Las observaciones de Werning se produjeron pocos días después de que el Banco Central revelara que la morosidad del sistema financiero alcanzó el 7,3% en abril, la cifra más alta en años. En el caso de los hogares, la irregularidad llegó a un alarmante 12,1%, lo que representa un máximo en más de 20 años, impulsada principalmente por los préstamos personales y la financiación con tarjetas de crédito.
“Los bancos hace seis años no le prestaban a nadie del sector privado. En algún momento, dado el contexto de oferta de crédito, era lógico que la incobrabilidad aumentara. Esto proporciona a los bancos la información necesaria para prestar con mayor criterio en el futuro”, explicó el vicepresidente de la autoridad monetaria.
Werning también destacó que muchos consumidores contrajeron deudas bajo la premisa de una economía con alta inflación, donde durante años el acceso al crédito fue restringido y las tasas de interés se mantuvieron muy bajas. “Muchos apostaban a que la inflación iba a diluir sus deudas. En un contexto de equilibrio fiscal y externo, donde no hay necesidad de devaluación, las tasas reales se vuelven más elevadas. Esto constituye un aprendizaje”, sostuvo.
A pesar de los desafíos, expresó un pronóstico optimista respecto a la evolución del sistema financiero: “Pensamos que en el próximo ciclo de crédito habrá mayor prudencia. Los préstamos en pesos comenzarán a incrementarse, la mora ha tocado su pico y las tasas de fondeo son bastante estables”, aseguró.
Además, Werning destacó la fortaleza del programa económico actual: “Hemos enfrentado un shock del 50% del M2. Pocas economías pueden mantenerse en pie en ese contexto. Muchos decían que el sistema no era sostenible. El modelo es extremadamente robusto, con fundamentos sólidos”.
El debate se vio influenciado por la experiencia de la red de bancos alemanes Sparkassen, que se enfoca en la inclusión financiera y ha dejado su huella en alrededor de 50 países mediante la cooperación internacional.

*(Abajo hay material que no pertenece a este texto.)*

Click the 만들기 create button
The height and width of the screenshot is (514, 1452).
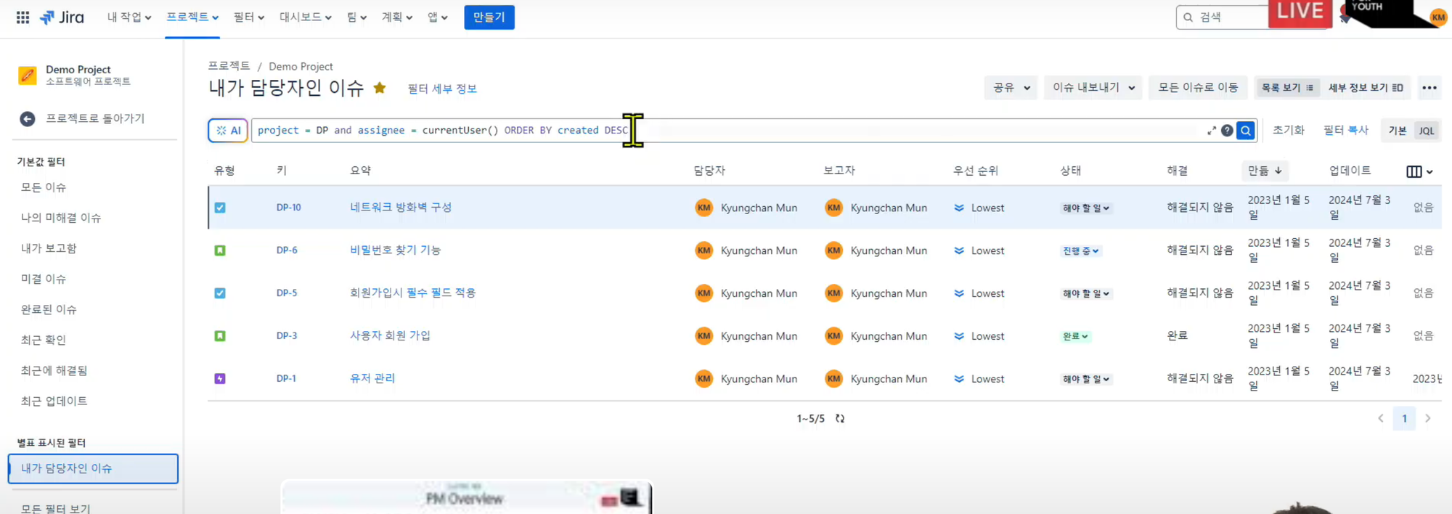pyautogui.click(x=489, y=17)
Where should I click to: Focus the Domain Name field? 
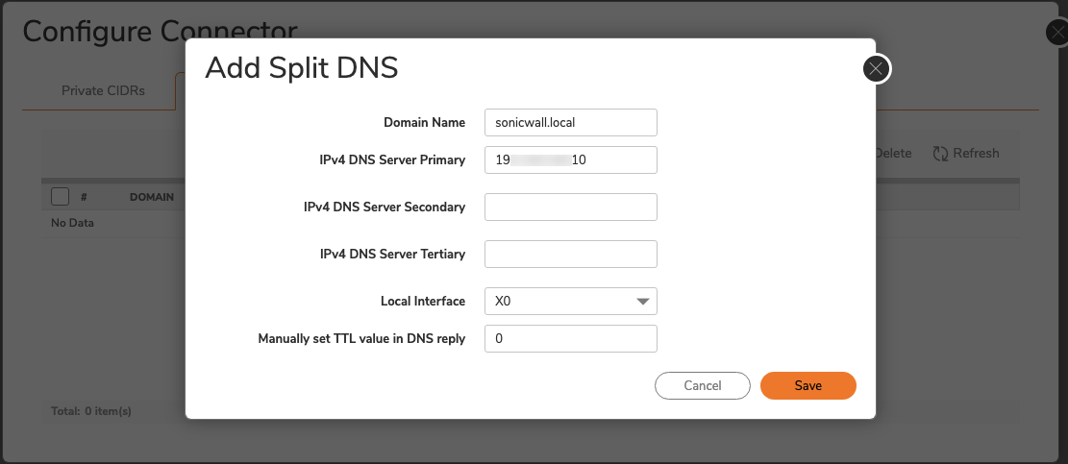570,123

Schleweis explicó sobre el objetivo de compartir experiencias y encontraron soluciones adecuadas para cada contexto, subrayando que “sin dinero no se puede hacer nada”.
Aunque no ofreció recomendaciones específicas para Argentina, elogió el avance económico, señalando: “No pretendo dar consejos sobre lo que deben hacer. Pero están en muy buen camino. La Argentina se encuentra en una gran transformación macroeconómica. Los números indican que estamos en el sendero correcto, aunque lo importante es que esa mejora impacte en la vida cotidiana de las personas”.

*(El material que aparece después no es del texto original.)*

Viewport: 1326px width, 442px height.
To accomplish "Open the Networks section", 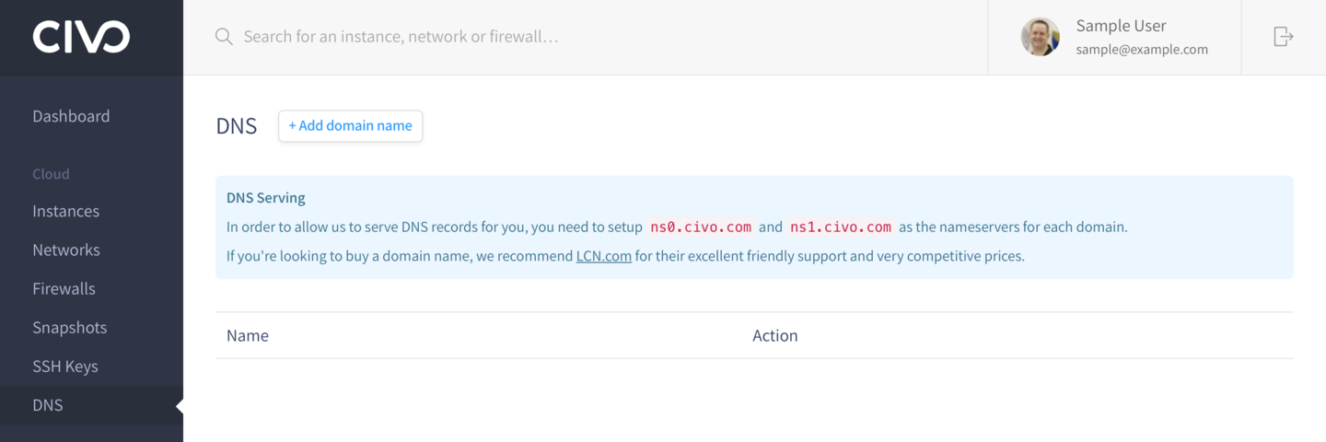I will click(x=66, y=250).
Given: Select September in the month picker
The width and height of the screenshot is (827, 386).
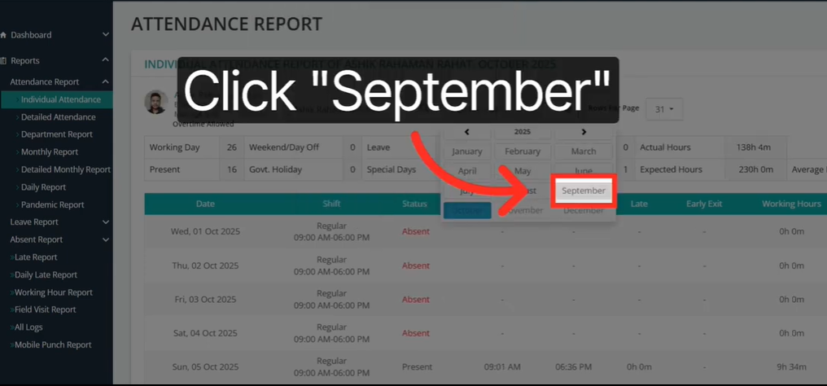Looking at the screenshot, I should pos(583,191).

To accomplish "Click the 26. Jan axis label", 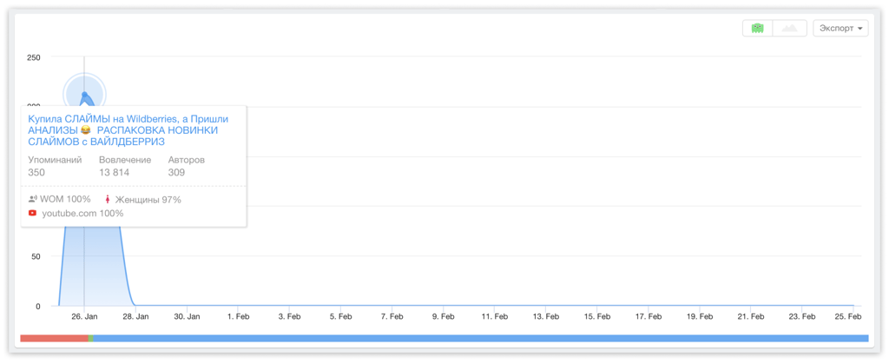I will [x=84, y=317].
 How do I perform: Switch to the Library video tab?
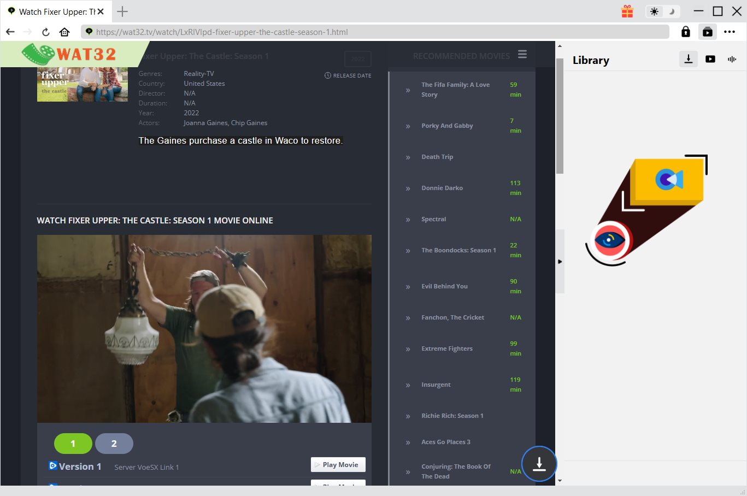tap(710, 59)
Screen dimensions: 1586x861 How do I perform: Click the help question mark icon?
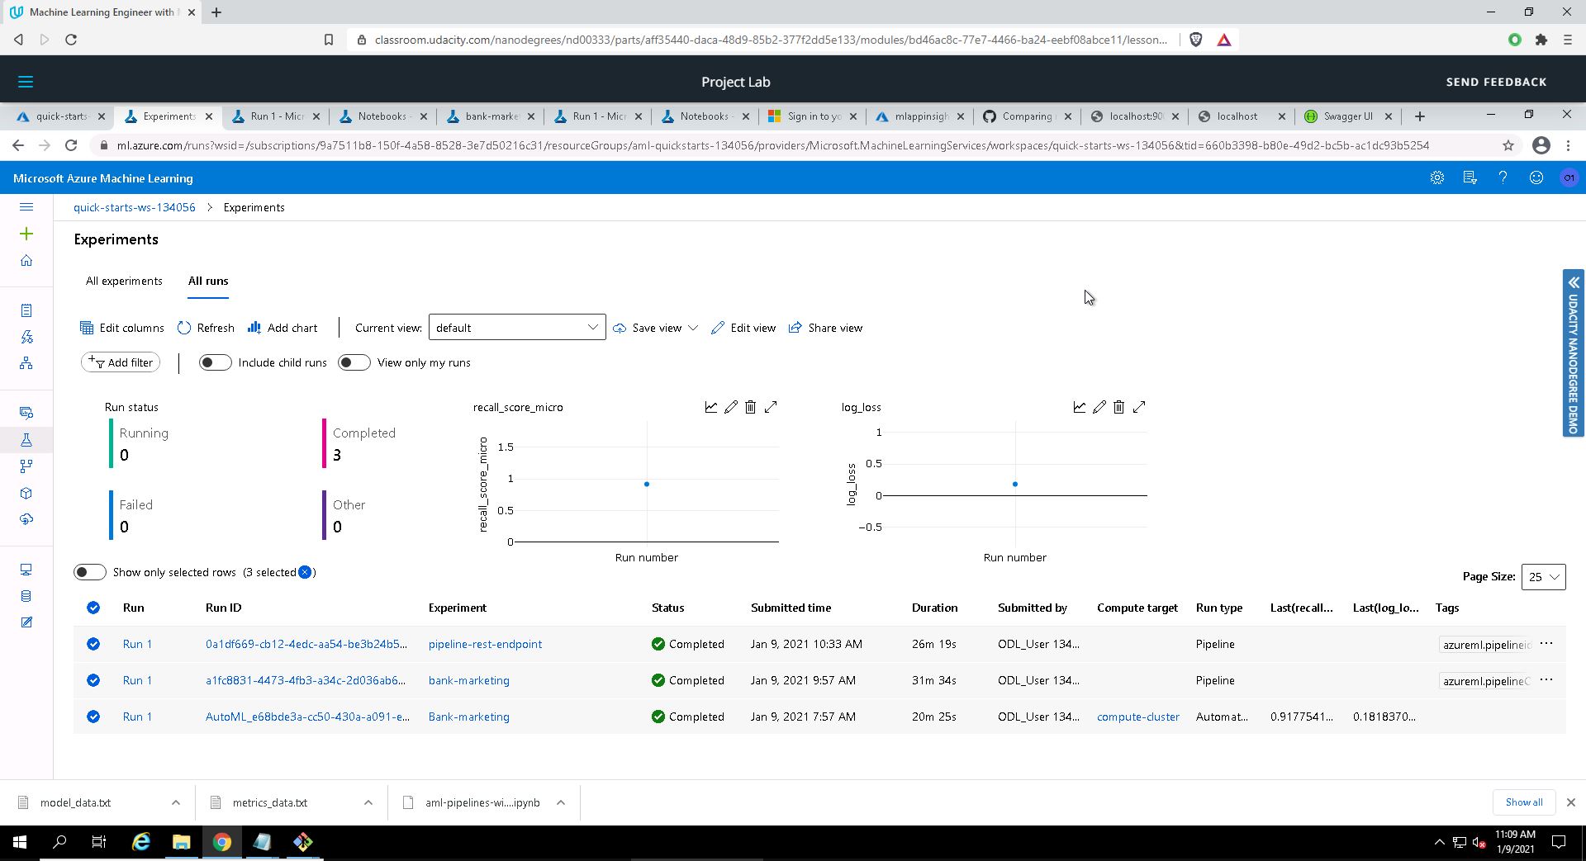pyautogui.click(x=1503, y=178)
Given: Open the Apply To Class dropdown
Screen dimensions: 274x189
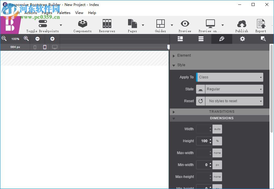Looking at the screenshot, I should [x=229, y=77].
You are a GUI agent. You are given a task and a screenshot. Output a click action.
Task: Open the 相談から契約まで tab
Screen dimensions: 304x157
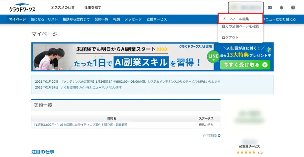coord(76,19)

Schleweis también tocó el tema de la confianza, esencial en el sector financiero: “El dinero se puede transferir, pero la confianza no. Las personas necesitan capital y aquellos que crean en ellas. Un banco local no es solo su balance”.
Zack advirtió que la reconstrucción de la credibilidad financiera es un proceso que requiere tiempo: “Retomar la confianza es un camino que lleva tiempo, pero los resultados valen la pena. Es fundamental cambiar la percepción de que quien apostó al peso perdió, además de detener la fuga de dólares del sistema”.
El economista de Fundar enfatizó que la normalización financiera no admite atajos, resaltando: “Es crucial tener cuidado con la flexibilización de la regulación. La solución lleva tiempo”.
Bergmann, por su parte, destacó los programas de educación financiera y asistencia a bancos regionales impulsados por la fundación en Argentina. “No venimos con un paquete prefabricado. Observamos dónde hay demanda y cómo podemos contribuir. Al final, las reformas tienen que ser aceptadas por las personas para llegar efectivamente a las empresas”, aseguró.
El foro fue inaugurado por el embajador alemán, Dieter Lamlé, quien concluyó su misión diplomática, subrayando que “no puede haber crecimiento sustentable sin un sistema de crédito suficientemente desarrollado” y resaltando la importancia de combinar la inclusión financiera, la confianza y la transformación digital para fortalecer el desarrollo económico.